Mike Curran played at the beginning of the 1960s, first in his hometown of International Falls High School to the position of the goalkeeper for the International Falls Broncos, with whom he repeatedly won the high school state championship Minnesota. In 1961 he presented here with a Gegentorschnitt of 0.78 to a still existing record. Starting in 1962, Curran played for the Green Bay Bobcats of the United States Hockey League player-coach John Mayasich. After he remains there for three seasons, the Americans began studying at the University of North Dakota and went for the ice hockey team, the North Dakota Fighting Sioux, in the Western Collegiate Hockey Association on the ice. Curran led the team twice in the final game of the National Collegiate Athletic Association. 1967 the team lost the game against Cornell University at the later NHL star Ken Dryden and a year later the team against the national team defeated the University of Denver. The following two seasons spent the goalkeeper again in the Green Bay Bobcats of the USHL. During this time he was first appointed to the squad of the U.S. national team and took it for the first time at the World Cup 1969.
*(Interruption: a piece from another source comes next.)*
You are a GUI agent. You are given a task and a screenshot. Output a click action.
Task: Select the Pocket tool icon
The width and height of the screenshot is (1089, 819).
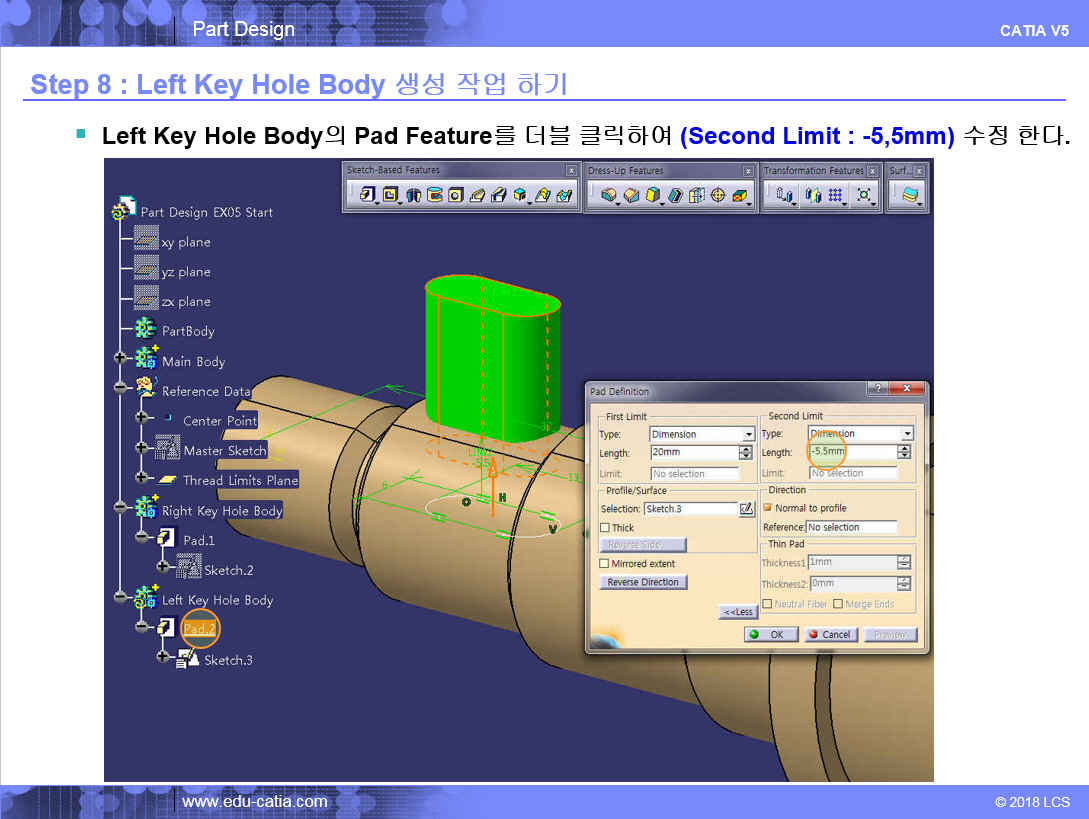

1972 Curran received his first professional contract with the Minnesota Fighting Saints of the World Hockey Association. Already in his debut season, the season 1972/73 he was a regular goalkeeper and was careful in 44 games of the regular season goal of the Fighting Saints. In this he succeeded four shutouts. The following season he made with John Garrett a Torwartduo and both denied each 40 WHA games in the regular season, with Curran reached a quota of around 91 percent. In the following two seasons Garrett sat permanently by as goalkeeper and Curran was at times only third-choice goalkeeper in the squad of the Minnesota Fighting Saints. During the 1975/76 season he was also in nine games for the Johnstown Jets in the North American Hockey League on the ice. Furthermore, the Americans received in the course of the season 1976/77 match practice with the Rochester Americans of the American Hockey League before he was re-appointed in the WHA squad of Fighting Saints. In this he was most recently second goalkeeper behind Louis Levasseur and still played 16 matches before his playing career ended in 1977.

Internationally

For the United States Curran participated in the World Championships in 1969, 1970, 1971, 1976 and 1977, the Winter Olympic Games in 1972 and the Canada Cup in 1976 in part. With seven participations in international tournaments he is the most successful goalkeeper in his home country and only John Mayasich, which the U.S. took a total of nine times, was more successful. The highlight of his international career was winning the silver medal at the Winter Olympics in 1972. During the second game of the finals against Czechoslovakia, he parried 51 shots and the U.S. won 5-1. Curran was awarded after the completion of the tournament as the Most Valuable Player of the U.S.. At the Canada Cup in 1976, he formed with Pete LoPresti the Torwartduo. The U.S. finished the tournament in fifth place and Curran was careful in three games, the gate of his home country.

After his career end Curran's services were recognized and recorded in accordance with the Americans in 1998 in the United States Hockey Hall of Fame, and a year later in the IIHF Hall of Fame.